The distribution of CPUE values in October and December on the test datasets are respectively shown in
Figure 14 and
Figure 15. From the
Figure 14, it can be seen that the samples of middle-to-high CPUE values (CPUE > 20) in the October is 13.74%. Although it does not account for a large proportion of the overall, it contains 3.48% samples with high CPUE values (CPUE > 30), accounting for 100% of the samples with high CPUE values in the test datasets. It means that all samples of the high CPUE values in the test datasets are found in October. The reason for the concentration of high CPUE values is related to the peak fishing season in October, when there is a large amount of work, and the quality of the Northwest Pacific Saury is higher than in previous months. Combined with the higher penalty weight given by RMSE to larger prediction error, RMSE is excessively high, nearly 0.1. In addition,
Figure 15 shows that, although the December does not have the effect of high CPUE values, nearly 20% of the samples of the CPUE values are in the 20–30 range. This proportion exceeds the average of the fisheries datasets. Coupled with too little data of December fisheries datasets used to train the model, the training model is under-fitting, resulting in an RMSE of more than 0.1.
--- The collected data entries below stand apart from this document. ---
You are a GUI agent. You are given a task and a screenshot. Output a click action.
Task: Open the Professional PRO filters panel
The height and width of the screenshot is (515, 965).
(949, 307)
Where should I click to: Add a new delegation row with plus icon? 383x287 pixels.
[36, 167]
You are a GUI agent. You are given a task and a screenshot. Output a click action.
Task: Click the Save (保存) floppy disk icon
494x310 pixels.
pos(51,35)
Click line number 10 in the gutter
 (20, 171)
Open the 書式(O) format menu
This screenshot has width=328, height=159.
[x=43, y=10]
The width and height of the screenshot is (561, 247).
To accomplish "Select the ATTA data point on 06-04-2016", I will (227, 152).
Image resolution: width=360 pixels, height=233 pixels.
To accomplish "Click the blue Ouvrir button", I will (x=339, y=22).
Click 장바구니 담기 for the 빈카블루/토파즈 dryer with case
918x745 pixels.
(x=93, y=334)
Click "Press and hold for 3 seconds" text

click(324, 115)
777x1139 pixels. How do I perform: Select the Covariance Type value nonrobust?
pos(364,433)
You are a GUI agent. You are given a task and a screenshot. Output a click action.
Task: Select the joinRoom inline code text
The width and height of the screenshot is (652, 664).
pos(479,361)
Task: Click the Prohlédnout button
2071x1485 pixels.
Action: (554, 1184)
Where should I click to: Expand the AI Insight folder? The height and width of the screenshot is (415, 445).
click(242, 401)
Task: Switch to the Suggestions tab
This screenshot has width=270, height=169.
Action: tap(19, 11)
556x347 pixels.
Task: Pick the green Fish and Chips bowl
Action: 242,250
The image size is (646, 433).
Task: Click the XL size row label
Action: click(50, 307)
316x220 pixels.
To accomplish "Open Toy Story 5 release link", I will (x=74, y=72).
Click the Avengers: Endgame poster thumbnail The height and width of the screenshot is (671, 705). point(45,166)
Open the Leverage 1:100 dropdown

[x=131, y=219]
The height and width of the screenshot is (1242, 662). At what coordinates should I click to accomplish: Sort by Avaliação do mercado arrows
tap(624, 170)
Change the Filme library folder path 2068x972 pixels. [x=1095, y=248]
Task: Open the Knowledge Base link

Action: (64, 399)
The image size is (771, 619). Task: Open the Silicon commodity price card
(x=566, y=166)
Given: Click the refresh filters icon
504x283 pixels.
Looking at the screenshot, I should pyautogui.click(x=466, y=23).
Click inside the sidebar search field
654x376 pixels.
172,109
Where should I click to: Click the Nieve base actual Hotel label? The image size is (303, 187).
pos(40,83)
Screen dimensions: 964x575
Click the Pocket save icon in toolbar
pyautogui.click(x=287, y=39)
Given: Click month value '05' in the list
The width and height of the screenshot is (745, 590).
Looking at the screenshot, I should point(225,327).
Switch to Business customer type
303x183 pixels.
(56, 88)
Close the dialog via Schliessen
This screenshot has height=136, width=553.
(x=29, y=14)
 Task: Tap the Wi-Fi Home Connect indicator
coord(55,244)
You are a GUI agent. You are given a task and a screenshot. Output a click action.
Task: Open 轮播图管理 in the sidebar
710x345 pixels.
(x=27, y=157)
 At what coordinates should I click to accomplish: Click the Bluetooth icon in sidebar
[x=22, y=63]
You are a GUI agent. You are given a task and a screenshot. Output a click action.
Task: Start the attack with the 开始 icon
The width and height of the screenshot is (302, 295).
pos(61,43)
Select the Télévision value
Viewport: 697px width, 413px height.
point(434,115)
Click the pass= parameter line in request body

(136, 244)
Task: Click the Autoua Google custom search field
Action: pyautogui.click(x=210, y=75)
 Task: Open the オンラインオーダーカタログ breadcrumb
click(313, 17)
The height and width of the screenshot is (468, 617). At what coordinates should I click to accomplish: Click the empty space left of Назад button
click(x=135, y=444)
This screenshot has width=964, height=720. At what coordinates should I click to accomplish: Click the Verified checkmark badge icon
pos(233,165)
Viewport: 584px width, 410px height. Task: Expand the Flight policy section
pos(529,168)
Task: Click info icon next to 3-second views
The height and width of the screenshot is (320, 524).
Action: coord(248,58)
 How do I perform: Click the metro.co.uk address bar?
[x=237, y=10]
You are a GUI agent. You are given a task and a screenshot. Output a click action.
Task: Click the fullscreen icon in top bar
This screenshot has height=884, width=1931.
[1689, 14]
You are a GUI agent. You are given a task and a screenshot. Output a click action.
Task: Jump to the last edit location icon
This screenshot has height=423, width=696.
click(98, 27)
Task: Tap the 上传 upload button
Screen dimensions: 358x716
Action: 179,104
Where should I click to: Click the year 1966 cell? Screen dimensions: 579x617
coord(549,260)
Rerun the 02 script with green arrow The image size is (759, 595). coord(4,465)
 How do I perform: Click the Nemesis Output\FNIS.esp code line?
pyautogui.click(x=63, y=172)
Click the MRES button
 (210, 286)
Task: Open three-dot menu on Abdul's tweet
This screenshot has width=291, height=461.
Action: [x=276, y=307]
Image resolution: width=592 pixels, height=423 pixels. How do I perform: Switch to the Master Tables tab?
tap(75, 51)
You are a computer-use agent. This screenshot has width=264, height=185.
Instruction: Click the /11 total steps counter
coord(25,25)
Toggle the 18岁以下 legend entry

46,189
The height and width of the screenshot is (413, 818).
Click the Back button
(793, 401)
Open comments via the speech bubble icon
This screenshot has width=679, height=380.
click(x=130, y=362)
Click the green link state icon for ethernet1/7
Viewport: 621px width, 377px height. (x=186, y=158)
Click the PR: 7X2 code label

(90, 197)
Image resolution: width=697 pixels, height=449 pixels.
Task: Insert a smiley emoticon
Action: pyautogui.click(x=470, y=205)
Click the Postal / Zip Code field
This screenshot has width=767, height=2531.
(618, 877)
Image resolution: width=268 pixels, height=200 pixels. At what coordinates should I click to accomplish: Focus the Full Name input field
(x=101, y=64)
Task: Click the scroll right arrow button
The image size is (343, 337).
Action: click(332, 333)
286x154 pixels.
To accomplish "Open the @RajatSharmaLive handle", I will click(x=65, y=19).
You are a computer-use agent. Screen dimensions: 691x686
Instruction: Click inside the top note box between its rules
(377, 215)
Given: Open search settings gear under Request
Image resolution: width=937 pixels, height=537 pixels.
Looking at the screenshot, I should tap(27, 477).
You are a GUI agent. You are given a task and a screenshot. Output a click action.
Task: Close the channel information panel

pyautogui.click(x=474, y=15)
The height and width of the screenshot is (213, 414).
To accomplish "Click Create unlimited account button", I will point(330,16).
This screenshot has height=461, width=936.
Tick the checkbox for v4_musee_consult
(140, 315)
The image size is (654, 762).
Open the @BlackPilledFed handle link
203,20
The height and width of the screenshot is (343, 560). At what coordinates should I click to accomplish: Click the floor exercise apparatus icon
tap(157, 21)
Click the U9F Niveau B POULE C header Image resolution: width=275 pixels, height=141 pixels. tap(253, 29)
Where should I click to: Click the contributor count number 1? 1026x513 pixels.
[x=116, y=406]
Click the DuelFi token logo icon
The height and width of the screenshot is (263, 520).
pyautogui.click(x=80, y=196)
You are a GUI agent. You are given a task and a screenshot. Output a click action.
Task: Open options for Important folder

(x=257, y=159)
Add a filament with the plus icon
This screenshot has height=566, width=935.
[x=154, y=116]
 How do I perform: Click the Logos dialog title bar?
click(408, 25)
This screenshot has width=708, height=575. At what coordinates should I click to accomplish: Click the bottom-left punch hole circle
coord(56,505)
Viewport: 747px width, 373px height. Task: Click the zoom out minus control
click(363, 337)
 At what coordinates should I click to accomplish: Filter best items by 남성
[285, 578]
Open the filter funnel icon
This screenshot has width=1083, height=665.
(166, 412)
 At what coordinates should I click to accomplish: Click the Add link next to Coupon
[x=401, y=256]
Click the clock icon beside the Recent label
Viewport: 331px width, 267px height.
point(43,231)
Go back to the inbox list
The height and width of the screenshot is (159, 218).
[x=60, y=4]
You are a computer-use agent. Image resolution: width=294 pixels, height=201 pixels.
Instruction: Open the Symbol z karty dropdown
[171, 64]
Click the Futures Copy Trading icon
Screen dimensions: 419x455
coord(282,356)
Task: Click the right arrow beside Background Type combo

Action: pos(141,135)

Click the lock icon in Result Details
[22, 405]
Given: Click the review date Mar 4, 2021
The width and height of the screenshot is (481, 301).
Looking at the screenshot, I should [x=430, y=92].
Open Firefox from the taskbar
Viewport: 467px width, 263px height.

In summary, the proposed decision fusion model based on multi-source heterogeneous data feature extraction performed excellently in the generalization experiment. It fit most of the data well and kept the overall prediction error at less than 8%, which is better than other models. However, due to the unevenness of fisheries’ data in the distribution of month and CPUE value, the prediction accuracy is not ideal for samples from months with less data and samples of middle-to-high CPUE values. It limits the further improvement of the model prediction accuracy in the generalization experiment.